***** Information *****

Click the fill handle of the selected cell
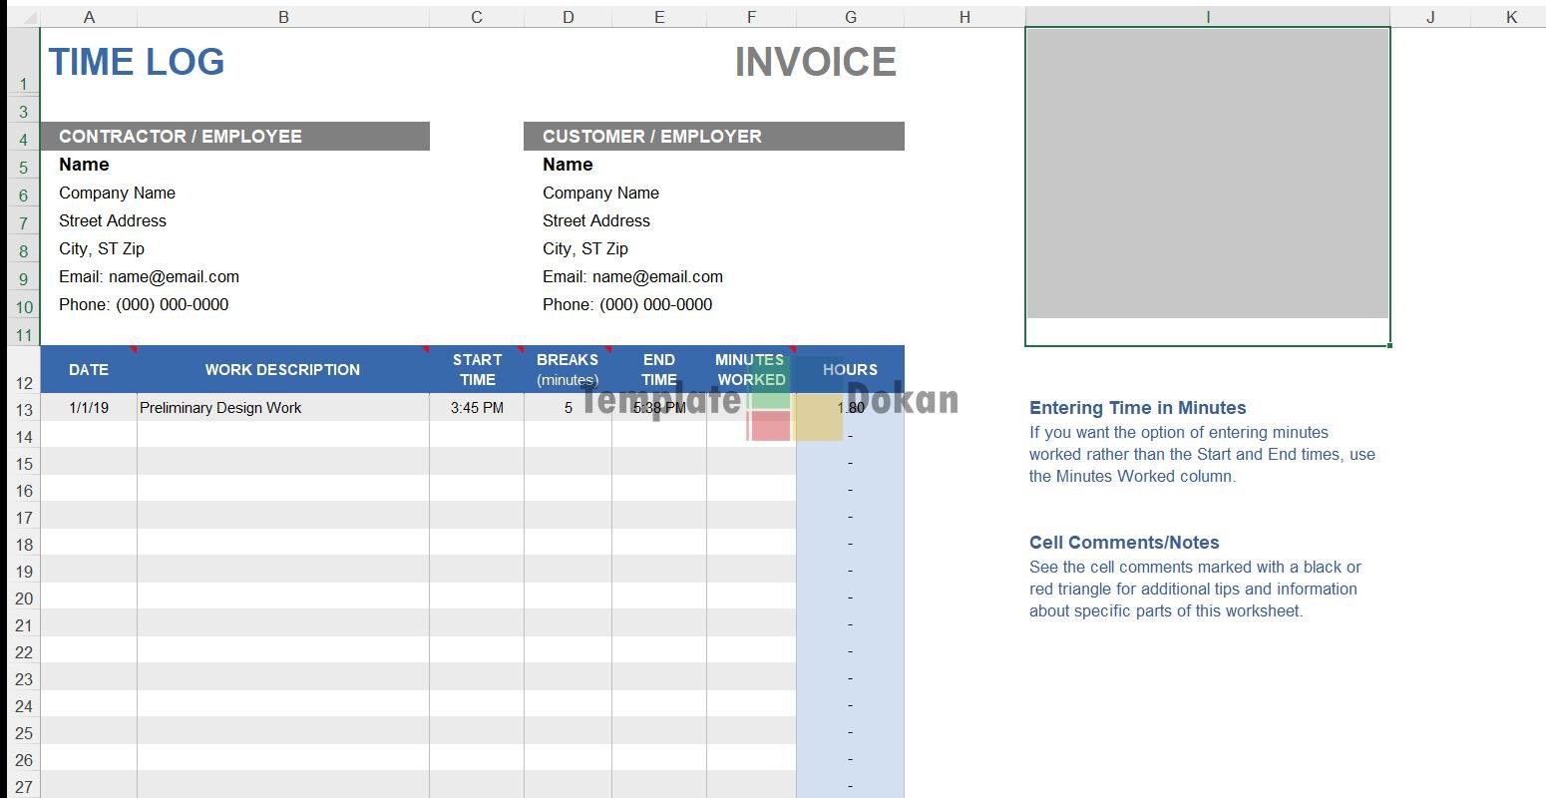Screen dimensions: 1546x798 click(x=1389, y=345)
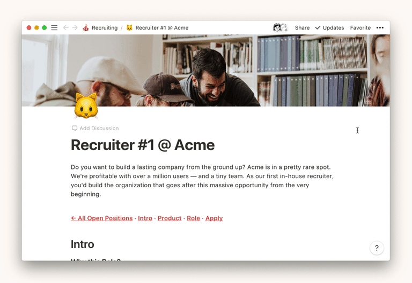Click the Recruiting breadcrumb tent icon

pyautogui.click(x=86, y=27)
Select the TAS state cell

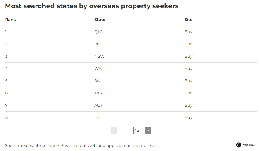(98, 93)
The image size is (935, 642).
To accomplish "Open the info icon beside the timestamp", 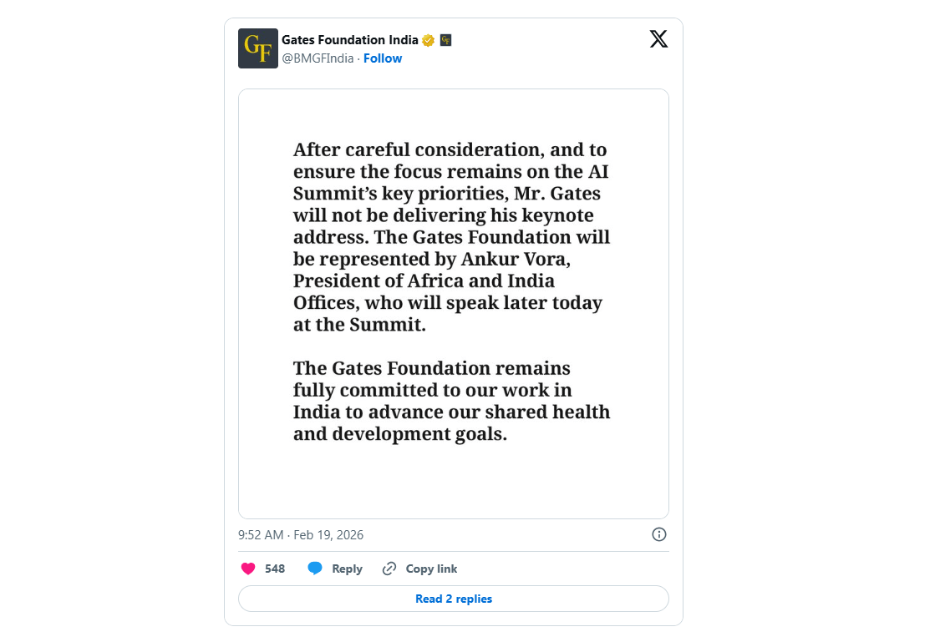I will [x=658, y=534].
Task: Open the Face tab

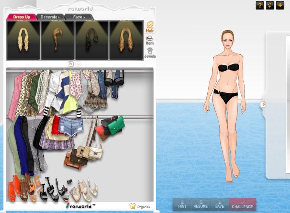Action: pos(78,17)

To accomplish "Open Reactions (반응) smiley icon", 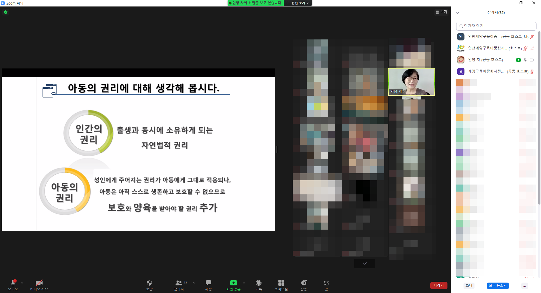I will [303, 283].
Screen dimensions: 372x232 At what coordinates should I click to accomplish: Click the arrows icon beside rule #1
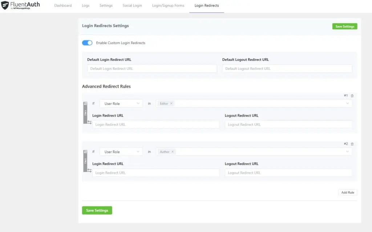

*****

## What you have to do
Ending at the line with "The image size is (935, 642).", reproduce exactly the lines that begin at the top of the data, and include no pictures.

## Answer to the exercise
Click the fill handle of the selected cell
Screen dimensions: 1546x798 click(x=1389, y=345)
Click the Recruiting breadcrumb tent icon

pyautogui.click(x=86, y=27)
Select the TAS state cell

(98, 93)
The image size is (935, 642).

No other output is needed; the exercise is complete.